Неужели Галя забудет, что я ее муж?

— А ты, Валера, — говорит она, — будешь жить по соседству. Все будут жить по отдельности в разных домах и ничего друг к другу не испытывать….

Вот здрасьте! Мы значит, с женами живем тут по сорок, по пятьдесят лет, вместе детей растим, внуков, все силы на них тратим, а они нас знать не хотят! Будут там мимо ходить, будто мы и не знакомы!

Я тут же представил, как Галя идет мне навстречу и даже меня не узнает! Забыла совсем, как я ноги ей натирал, шоркал спину, сдавал сапоги в ремонт. Встречал ее мамашу на вокзале! Будет идти, как ни в чем не бывало, будто я чужой, незнакомый человек! Да мне вообще непонятно!

Придется к ней в дом идти, заново знакомиться, говорить, здрасьте, меня зовут Валера. Может, у вас трубу прорвало или балдахин оторвался? А она будет смотреть на меня и даже не вспомнит, что я ей волосы распутывал, взбивал на шарлотку яйца, ставил горчичники, и мы вообще-то вместе спали!

— У меня, — говорит Галя, — такое чувство, что там будет очень хорошо. Ни детей, ни мужей! Не надо с утра соскакивать, кашу варить, не надо работать! — она открыла шкаф и стала смотреть на кастрюли. — Не надо картошку чистить, солить огурцы, бегать по магазинам с тяжелыми сумками…

А я думаю, это как же так? Это не присесть с товарищами, не выпить? Ни сала не будет, ни колбасы, ни селедки маломальской. Что ж мы там есть-то будем?

— Не надо стирать, гладить, — радуется Галя, — окна все время чистые. Пыли нет, нет ветра! Не надо посуду мыть, без конца убираться, выбрасывать этот мусор… Я так устала!
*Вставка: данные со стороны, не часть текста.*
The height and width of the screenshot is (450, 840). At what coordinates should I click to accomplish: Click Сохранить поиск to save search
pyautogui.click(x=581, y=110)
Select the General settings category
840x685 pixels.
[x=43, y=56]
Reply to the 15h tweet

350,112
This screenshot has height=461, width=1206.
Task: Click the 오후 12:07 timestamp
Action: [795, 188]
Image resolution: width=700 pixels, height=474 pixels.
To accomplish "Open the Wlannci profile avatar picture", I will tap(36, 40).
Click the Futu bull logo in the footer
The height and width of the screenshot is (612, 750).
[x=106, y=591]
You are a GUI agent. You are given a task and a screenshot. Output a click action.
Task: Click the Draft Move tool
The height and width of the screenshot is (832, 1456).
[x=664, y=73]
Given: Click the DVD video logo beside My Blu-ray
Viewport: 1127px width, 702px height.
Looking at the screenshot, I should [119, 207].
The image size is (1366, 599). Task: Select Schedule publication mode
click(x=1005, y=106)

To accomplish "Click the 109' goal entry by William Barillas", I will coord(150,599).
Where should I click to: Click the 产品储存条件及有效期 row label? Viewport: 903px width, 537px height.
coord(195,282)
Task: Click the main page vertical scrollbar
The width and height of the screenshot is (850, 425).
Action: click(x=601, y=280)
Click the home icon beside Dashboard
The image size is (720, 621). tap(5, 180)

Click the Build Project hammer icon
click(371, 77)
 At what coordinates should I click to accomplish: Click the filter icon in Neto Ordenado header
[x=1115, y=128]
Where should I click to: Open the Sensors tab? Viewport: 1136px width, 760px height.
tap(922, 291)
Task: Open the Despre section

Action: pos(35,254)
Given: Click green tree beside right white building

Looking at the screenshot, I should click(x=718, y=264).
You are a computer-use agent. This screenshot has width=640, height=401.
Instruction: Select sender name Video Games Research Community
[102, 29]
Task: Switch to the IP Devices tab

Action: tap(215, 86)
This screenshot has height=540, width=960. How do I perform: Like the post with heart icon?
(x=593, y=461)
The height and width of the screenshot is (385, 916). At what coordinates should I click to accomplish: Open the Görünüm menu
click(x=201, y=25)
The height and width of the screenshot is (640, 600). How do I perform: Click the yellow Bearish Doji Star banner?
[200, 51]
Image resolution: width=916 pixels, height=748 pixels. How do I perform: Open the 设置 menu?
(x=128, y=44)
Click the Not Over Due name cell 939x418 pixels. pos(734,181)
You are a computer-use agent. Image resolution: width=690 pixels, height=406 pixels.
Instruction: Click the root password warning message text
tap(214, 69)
А я смотрю на нее и думаю, это чем же интересно будут заниматься наши женщины? Если здесь они еще как-то заняты, у них есть дом, дети, то там они вообще разленятся! Будут целыми днями загорать и купаться, и в кого они превратятся? Снова в обезьян?

— Не надо ни за что переживать, — продолжает Галя, — думать, как деньги потратить, что кому подарить. Никто не знает когда у него день рождения и сколько ему лет.

А я даже не думал никогда, что нас такое ожидает! Ни нового года тебе, ни дня автомобилиста. Будем жить без праздников, без подарков! А никто не рождается, не креститься. Никто замуж не выходит, не женится и даже не умирает! Загсов нет, нет роддомов! Все живут вечно и не стареют!

Женщины так вообще не толстеют, не просят денег, не сидят у зеркала по два часа!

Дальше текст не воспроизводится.